Anbetung geschieht somit immer in Gemeinschaft mit Christus und seinem Geist. Zutiefst ist Christus selbst jener „Tempel“, in dem fortan angebetet wird. Die Liturgie drückt das dadurch aus, dass sie die Gebete immer enden lässt mit „durch Christus unseren Herrn“. Zugleich wird damit die geistbegabte Gemeinde als „Leib Christi“ zum Ort, an dem diese Anbetung geschieht.

 

So kann solche Anbetung „im Geist und in der Wahrheit“ nicht auf einen rituellen Akt beschränkt bleiben, auch nicht auf den Akt der eucharistischen Anbetung, so kostbar und unersetzbar diese Praxis ist, sondern das ganze Leben soll davon geprägt werden: in einem Lebensstil, der Gott den ersten Platz gewährt, wie es in Röm 12,1 ausgedrückt wird.
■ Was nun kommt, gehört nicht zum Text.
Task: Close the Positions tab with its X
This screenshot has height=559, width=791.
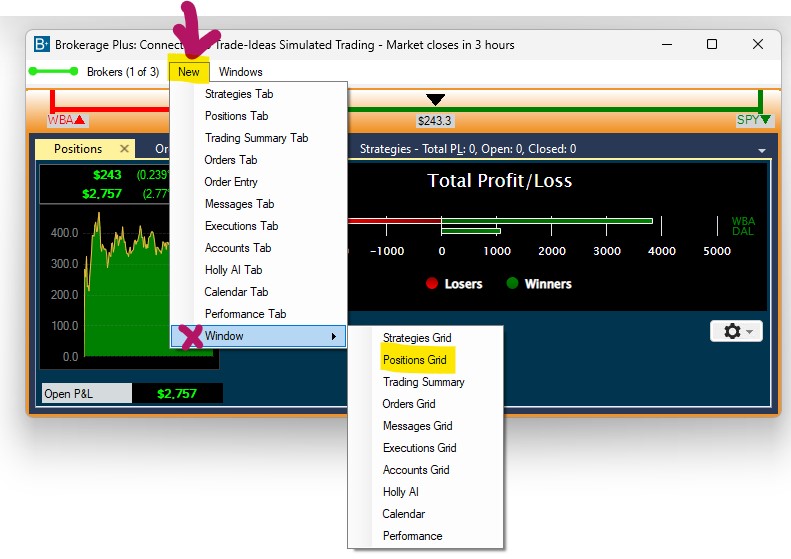Action: pyautogui.click(x=124, y=149)
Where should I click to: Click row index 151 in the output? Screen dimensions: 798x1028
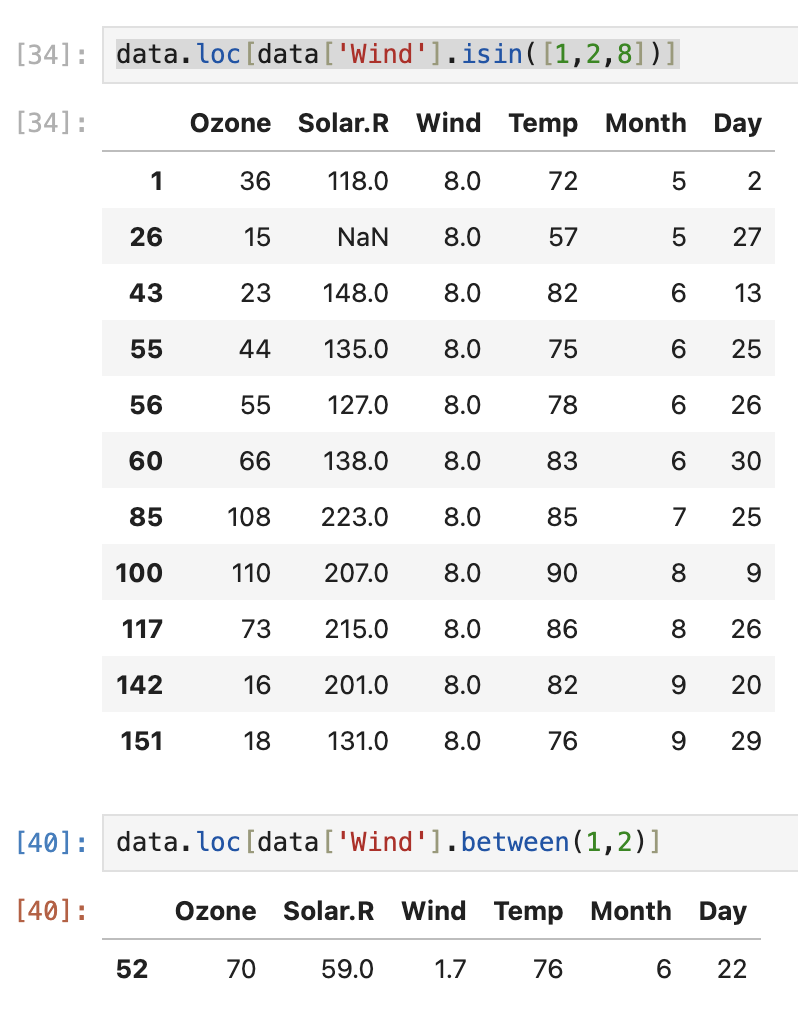pyautogui.click(x=141, y=741)
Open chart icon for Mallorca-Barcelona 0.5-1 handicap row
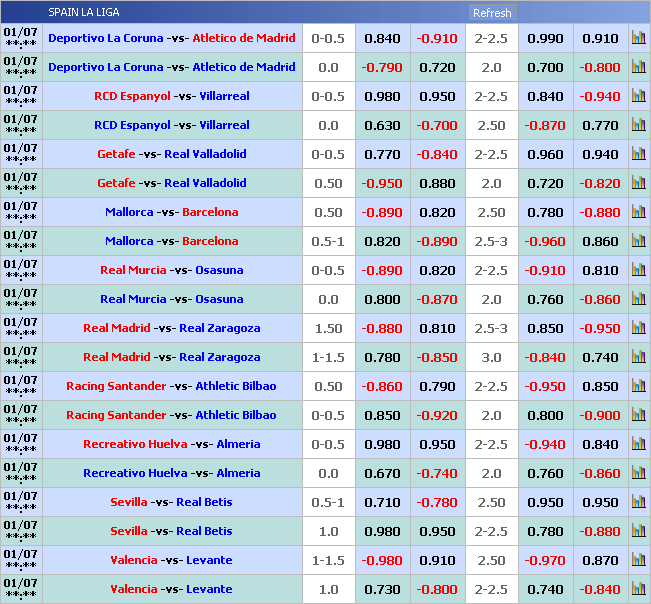The image size is (651, 604). (638, 241)
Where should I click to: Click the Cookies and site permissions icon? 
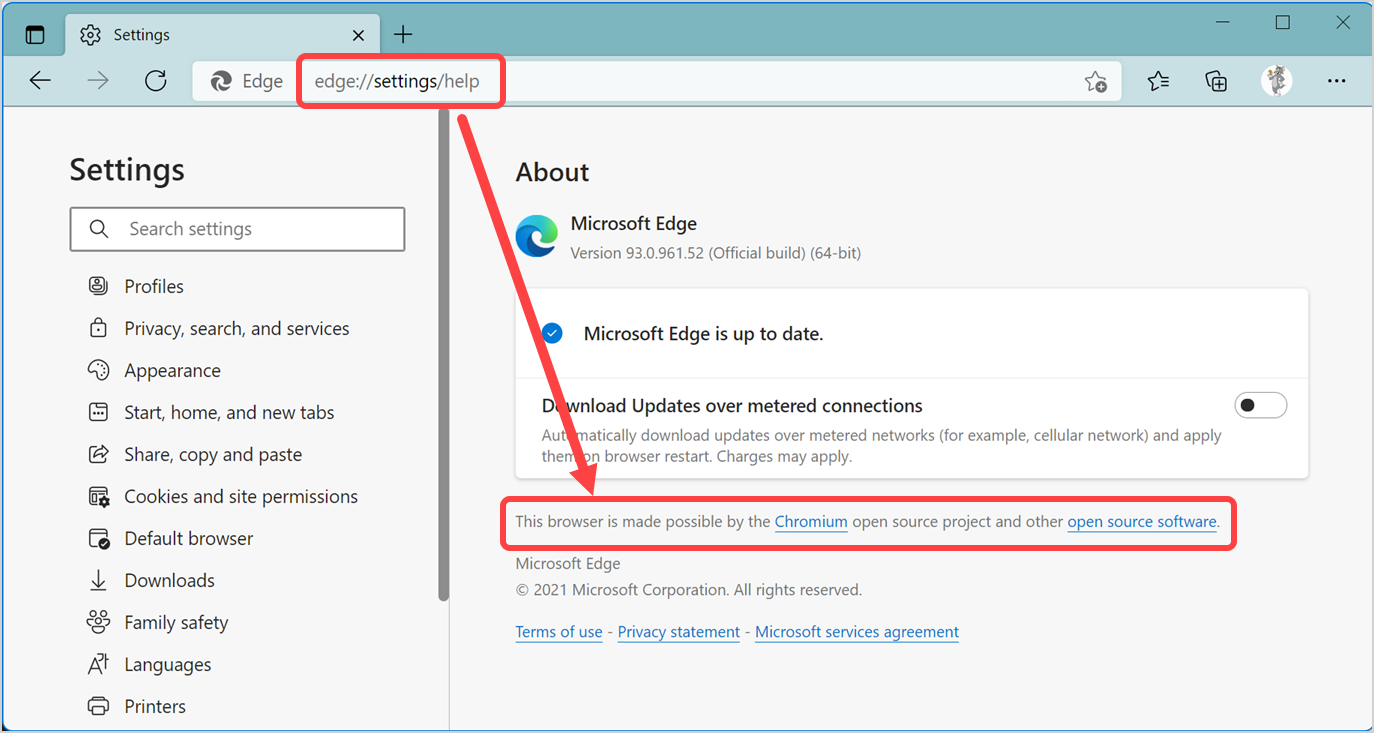[98, 496]
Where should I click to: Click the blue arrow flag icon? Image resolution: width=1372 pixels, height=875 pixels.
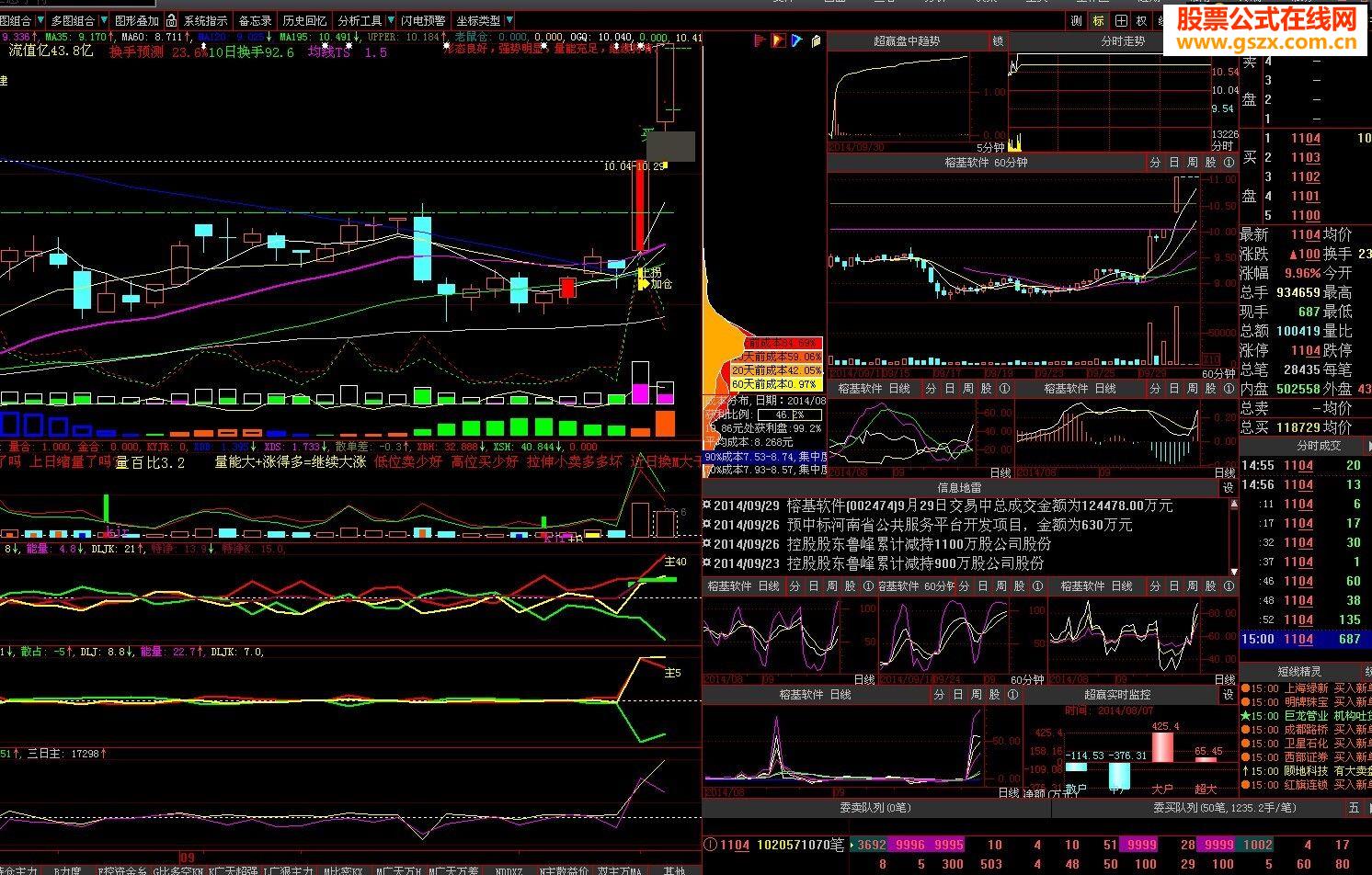[796, 40]
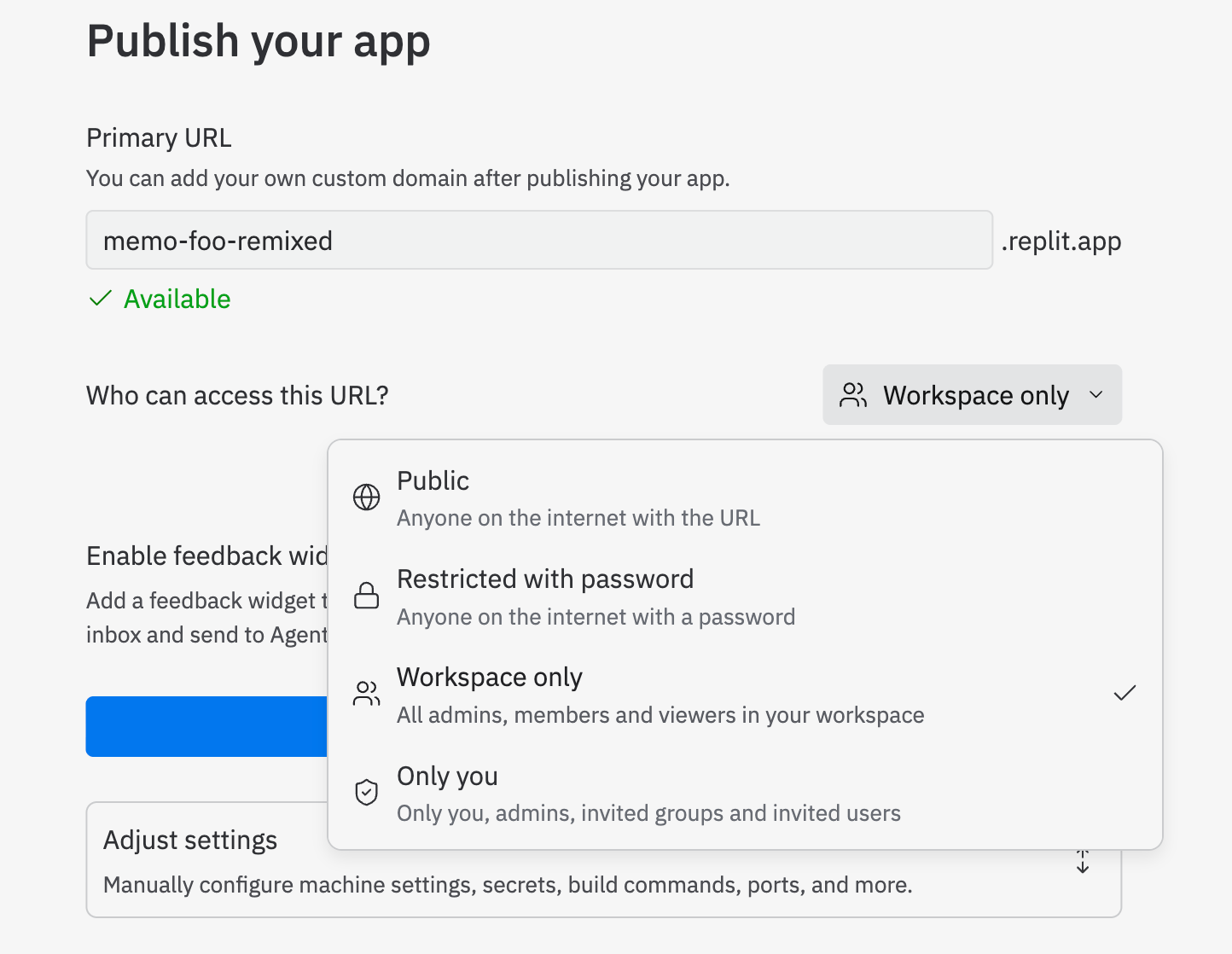Screen dimensions: 1232x954
Task: Click the blue publish button
Action: coord(206,726)
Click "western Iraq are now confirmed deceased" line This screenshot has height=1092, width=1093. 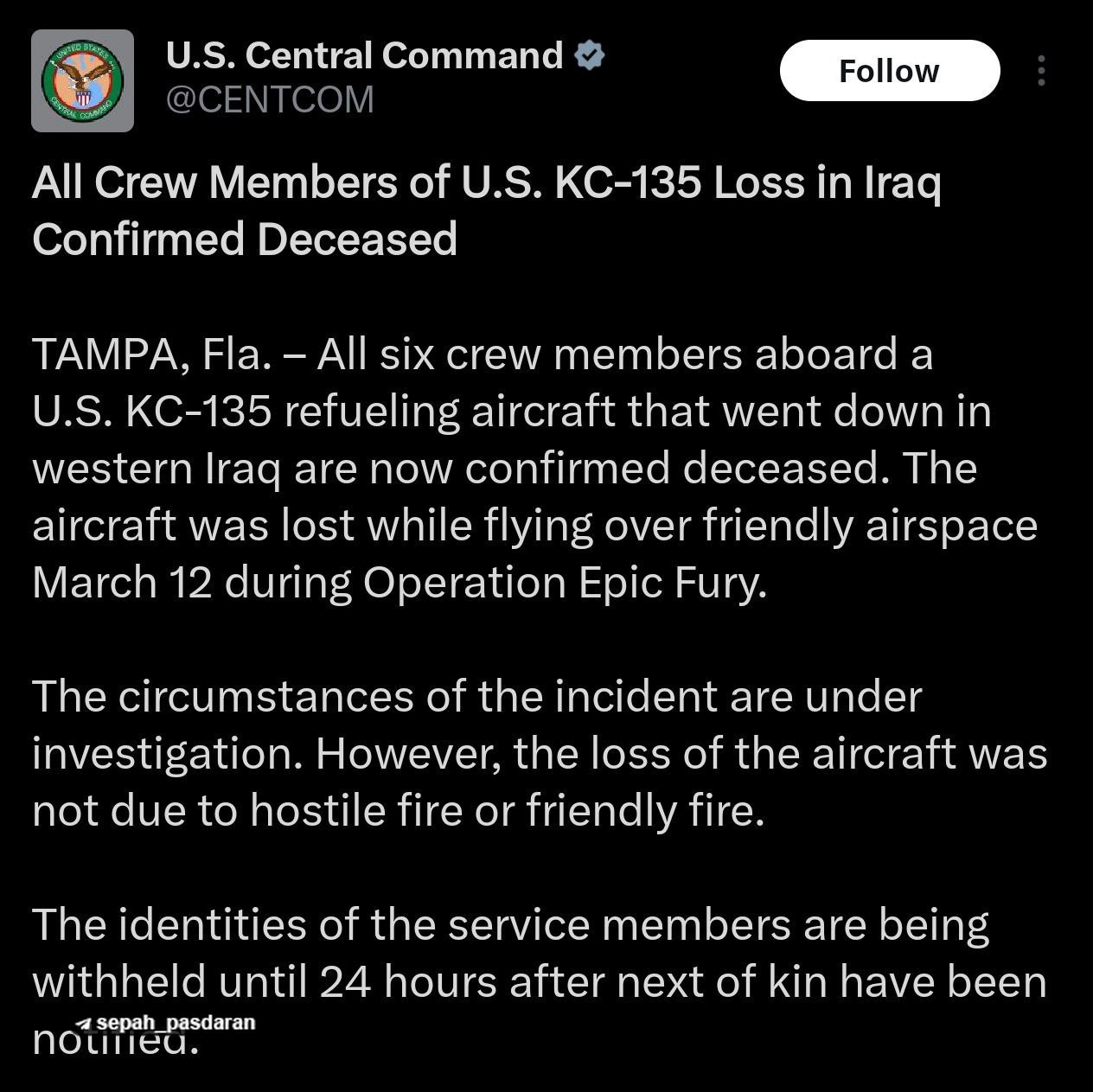click(504, 469)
Der wahre Gottesdienst, die wahre Anbetung wird darin gesehen, sich selbst als lebendiges und heiliges Opfer darzubringen. Ob solche von Jesus geforderte Anbetung „im Geist und in der Wahrheit“ geschieht, hängt also davon ab, ob das Leben in Gottes- und Nächstenliebe Zeugnis gibt von Gottes Geist und seiner Wahrheit.